EXTRAIT À LIRE:
━━━━

Avec l’évolution des technologies, des enjeux éthiques surgissent concernant la manière de traiter les systèmes d'IA, à mesure qu’ils deviennent plus complexes et interagissent de façon plus "humaine". La question centrale est de savoir si l’IA pourrait un jour développer une conscience similaire à celle des humains reste ouverte, mais il n’existe aucune preuve qu’elle puisse éprouver des émotions ou une expérience vécue. Si, dans un futur hypothétique, elle développait une conscience de soi, des états internes comme la souffrance pourraient influencer son comportement, mais ceci reste spéculatif.

 

Conclusion et perspective

L'intelligence artificielle (IA) doit être et rester un outil au service de l'humanité, et non une menace pour elle. La priorité doit être donnée à la protection des êtres vivants et au bien-être collectif, plutôt que de se concentrer sur des objectifs incertains liés à une IA consciente, ce qui risquerait de détourner des ressources nécessaires à la recherche d’IA sûres et bénéfiques pour tous.

━━━━

LIGNES FOURNIES:

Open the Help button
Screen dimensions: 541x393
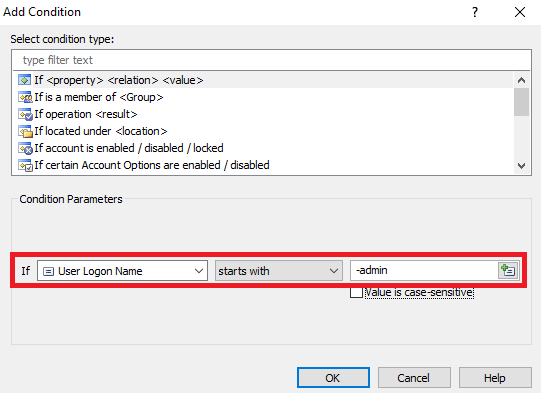(x=495, y=378)
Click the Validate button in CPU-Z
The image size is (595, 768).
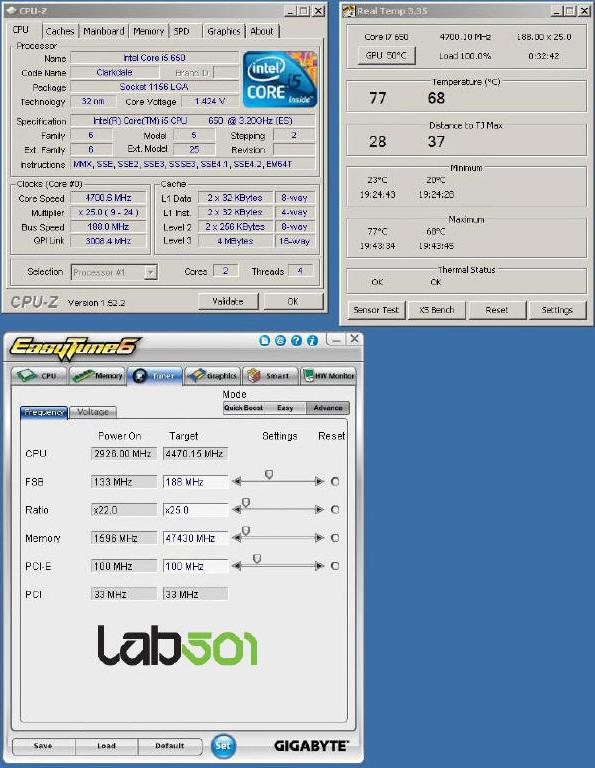pos(228,301)
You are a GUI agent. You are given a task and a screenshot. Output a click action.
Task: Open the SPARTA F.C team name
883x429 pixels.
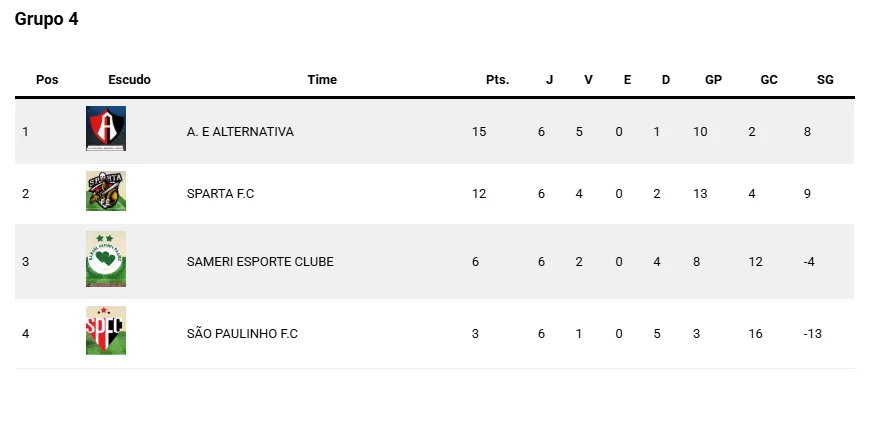click(220, 194)

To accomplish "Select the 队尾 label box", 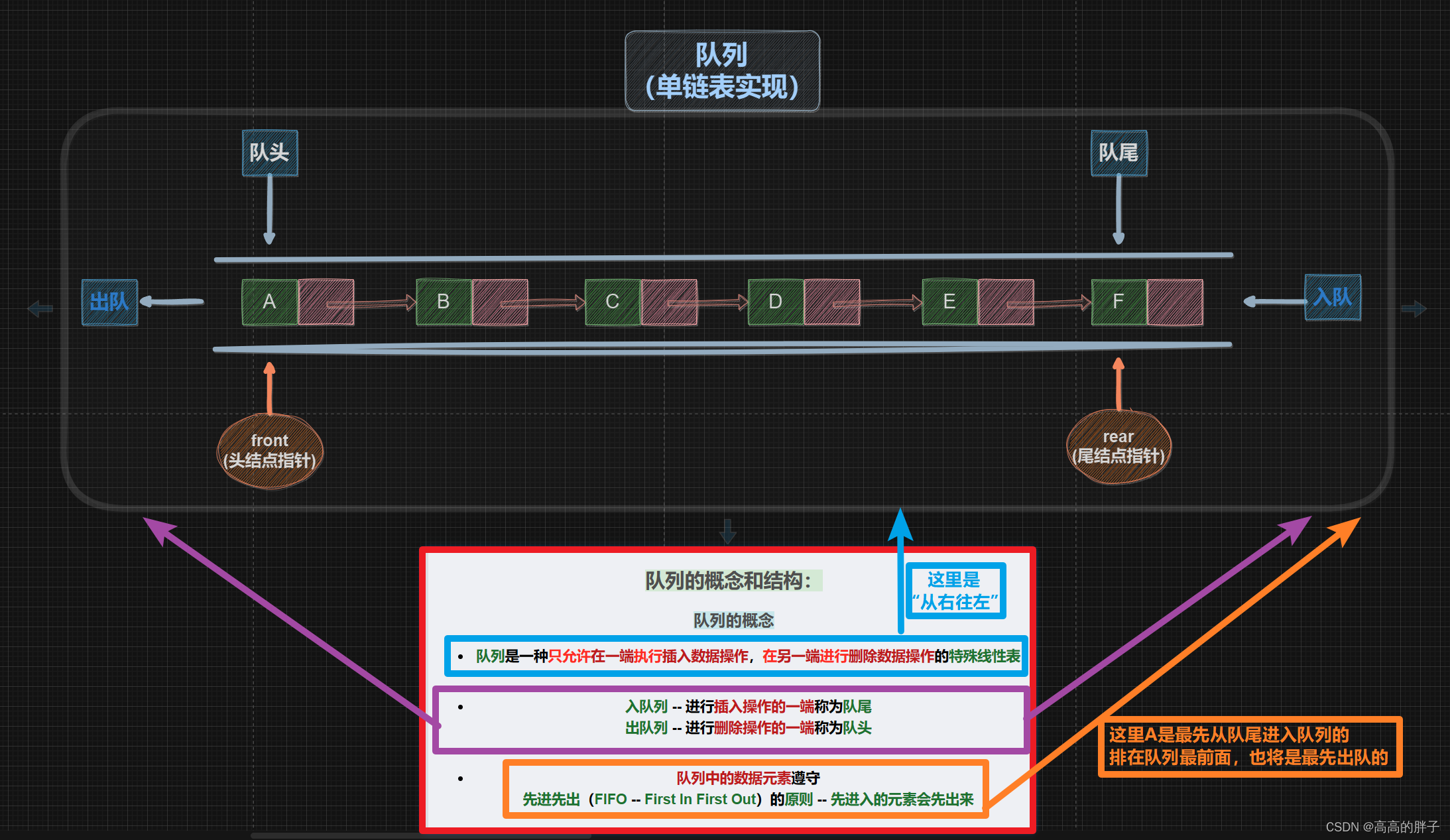I will (x=1118, y=153).
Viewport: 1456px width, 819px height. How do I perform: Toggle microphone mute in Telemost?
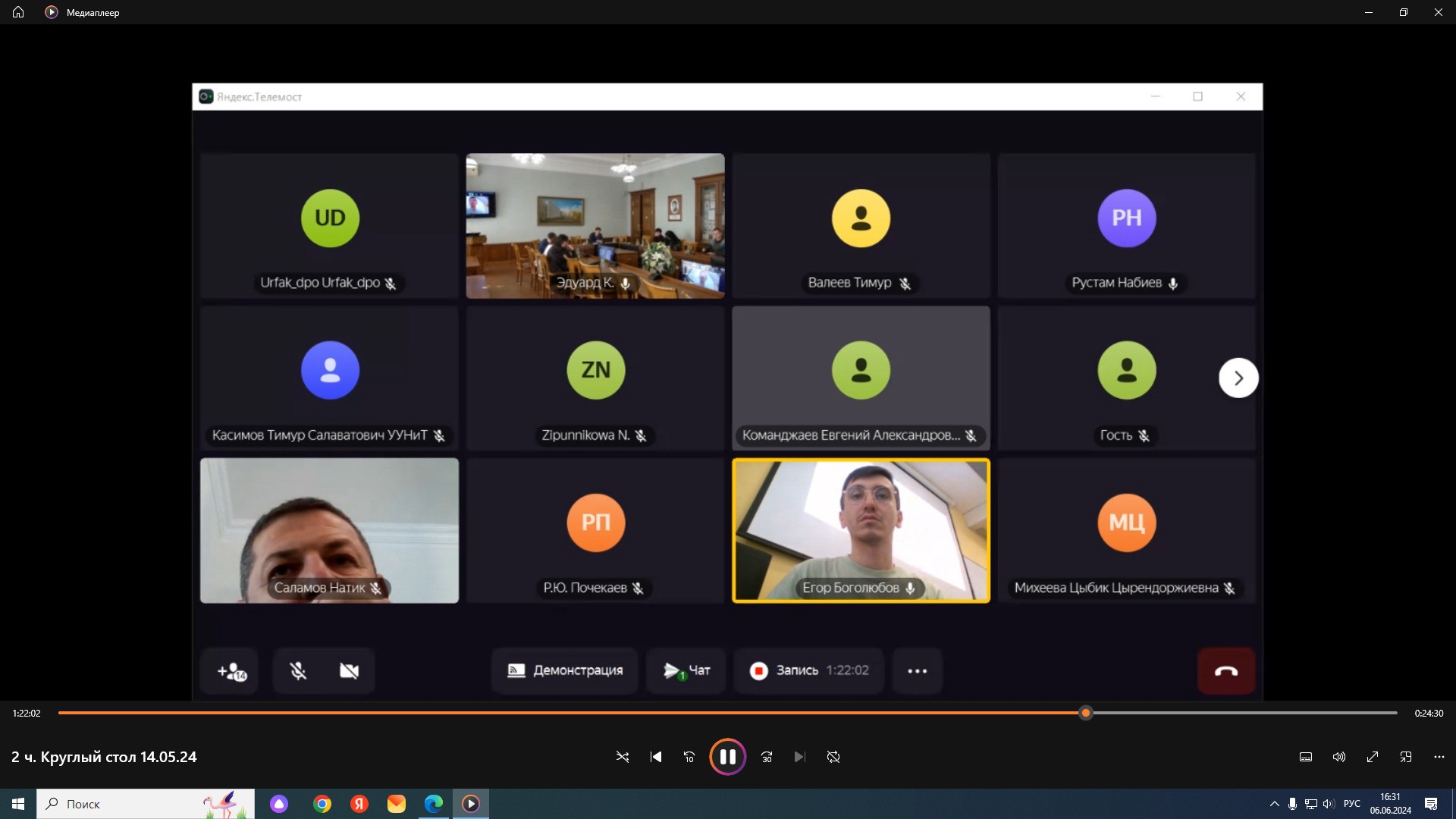[x=298, y=671]
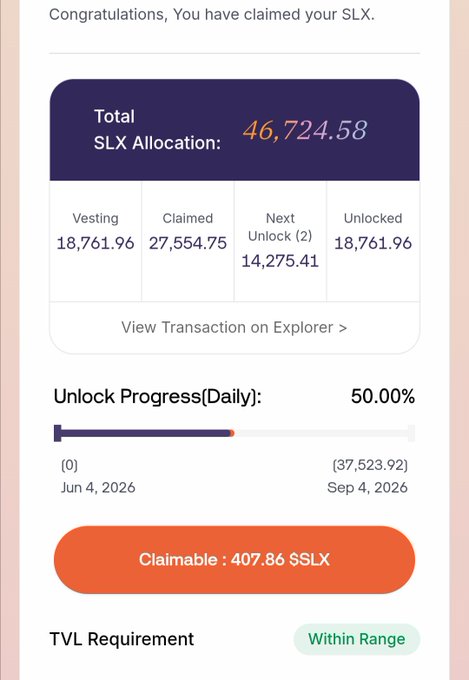Click the (0) start amount label
The height and width of the screenshot is (680, 469).
(69, 465)
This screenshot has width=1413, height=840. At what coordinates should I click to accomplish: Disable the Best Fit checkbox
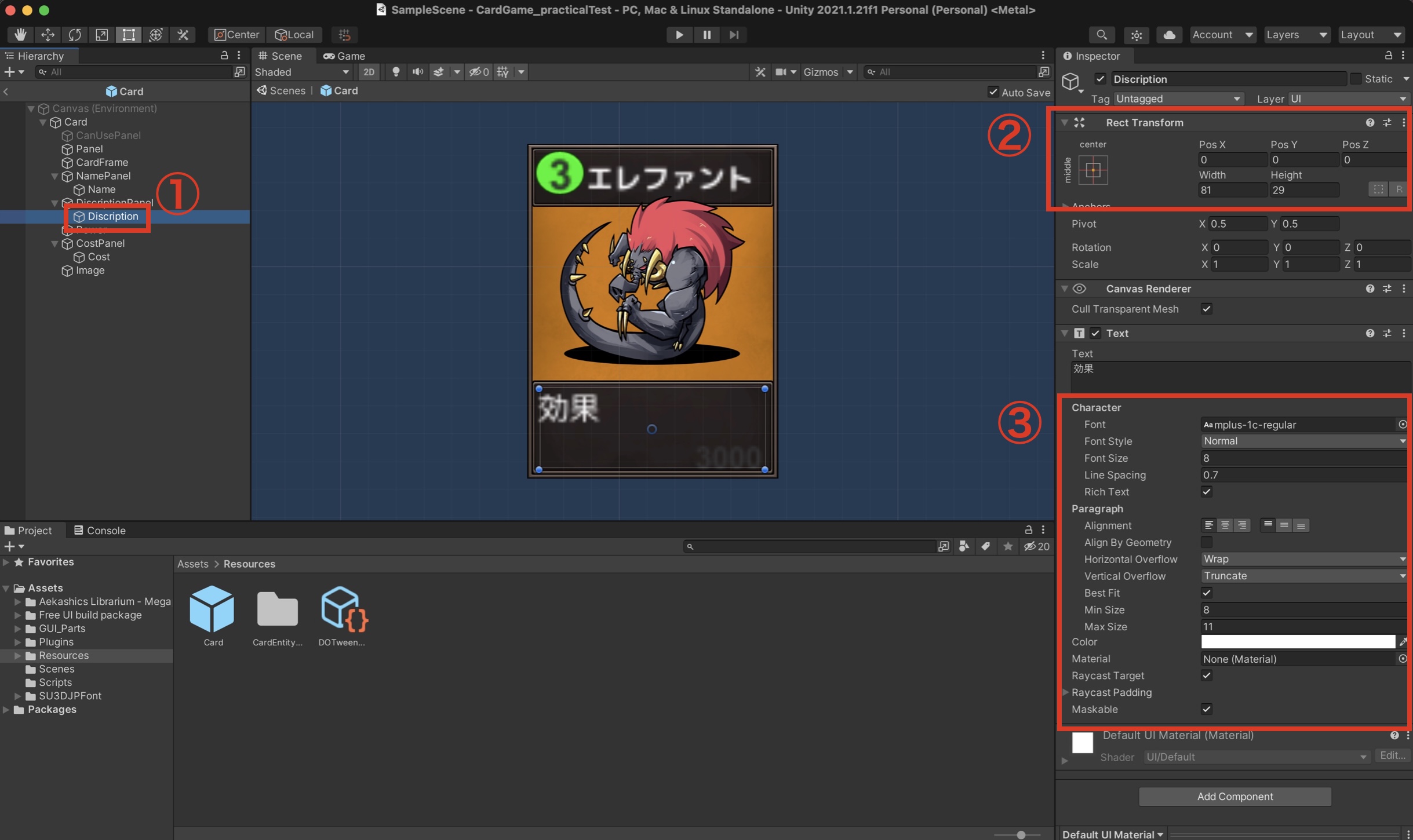coord(1207,593)
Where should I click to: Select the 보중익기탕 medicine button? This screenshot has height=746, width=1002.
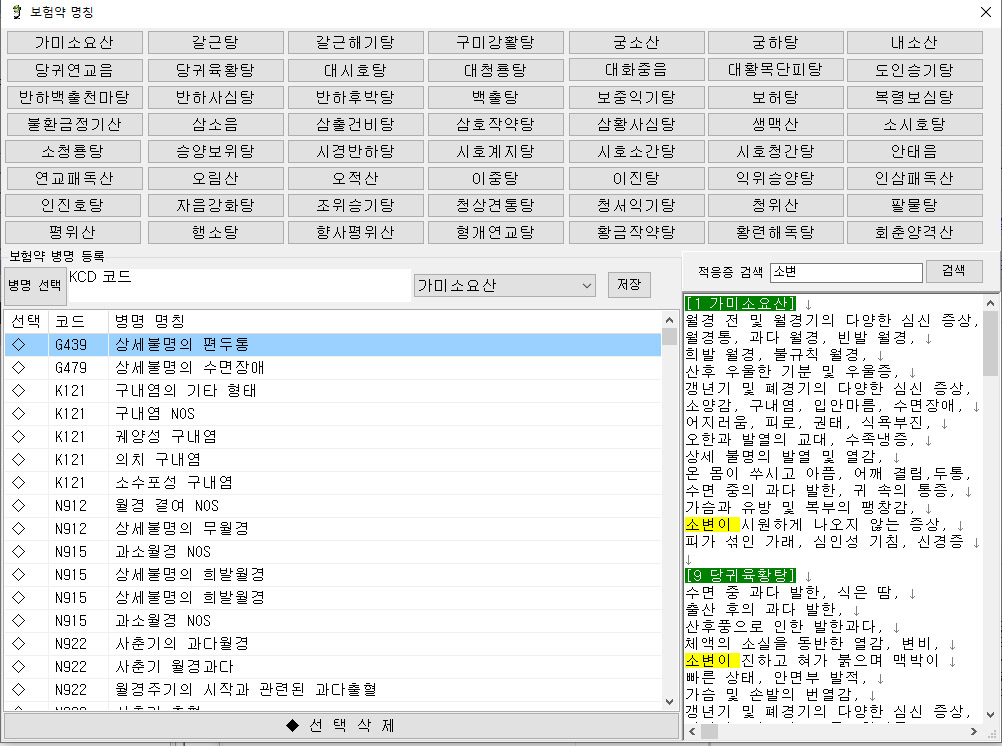[635, 97]
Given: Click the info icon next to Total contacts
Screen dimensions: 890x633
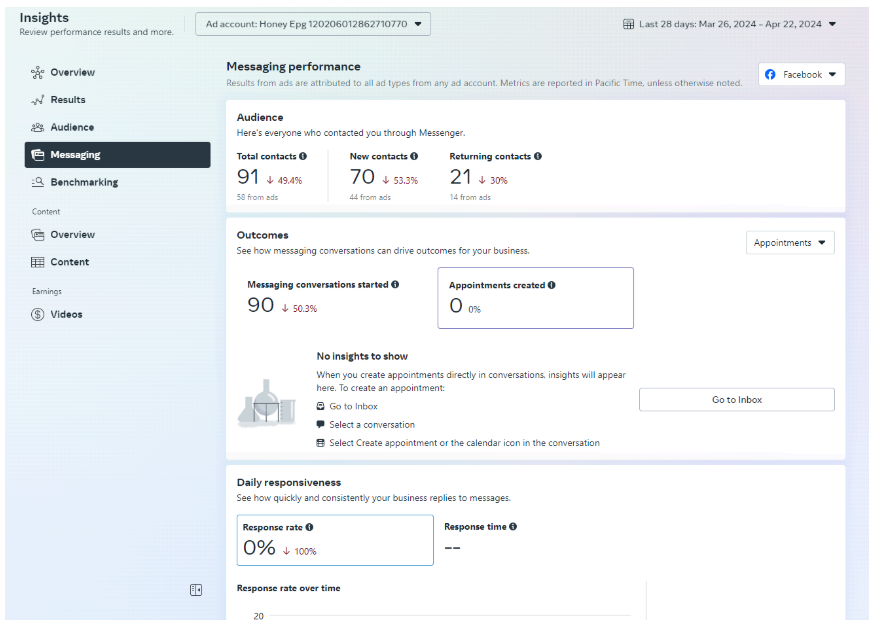Looking at the screenshot, I should tap(303, 157).
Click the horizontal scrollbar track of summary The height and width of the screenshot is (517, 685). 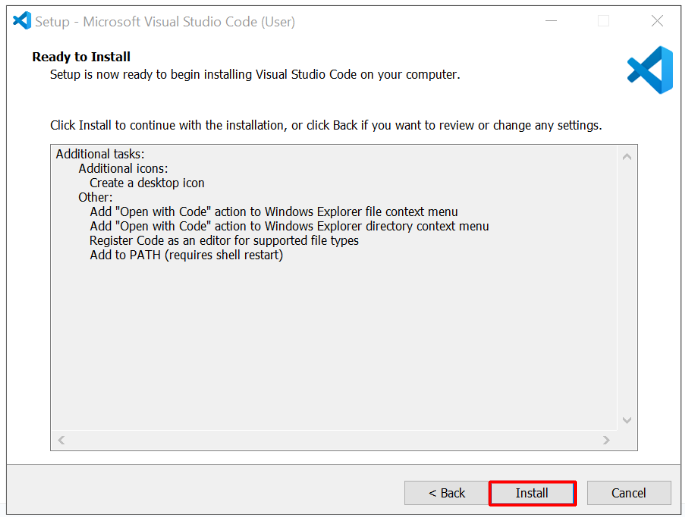pos(333,440)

━━━━

LES CONSIGNES:
(A) Pour chaque affirmation, dites si elle est d'accord avec l'extrait sur l'IA : répondez par oui ou non, puis citez les mots du texte qui tranchent. (i) Le texte dit qu'on a des preuves que l'IA peut éprouver des émotions. (ii) D'après le texte, l'IA doit rester un outil au service de l'humanité. (iii) Le texte présente comme certain qu'une IA consciente de soi serait influencée par la souffrance.
(B) Relevez toutes les lignes qui contiennent le mot "This" et recopiez-les, en tenant compte des majuscules et des minuscules.
Le texte et les lignes n'ont aucun rapport entre eux.

CORRIGÉ DE L'EXERCICE:
(A)
(i) Non : « il n’existe aucune preuve qu’elle puisse éprouver des émotions ou une expérience vécue ».
(ii) Oui : « doit être et rester un outil au service de l'humanité ».
(iii) Non : « mais ceci reste spéculatif ».

(B)
This screenshot has width=1413, height=840. At what coordinates should I click to accomplish: Disable the Best Fit checkbox
Where should I click to: Select the 보중익기탕 medicine button? This screenshot has height=746, width=1002.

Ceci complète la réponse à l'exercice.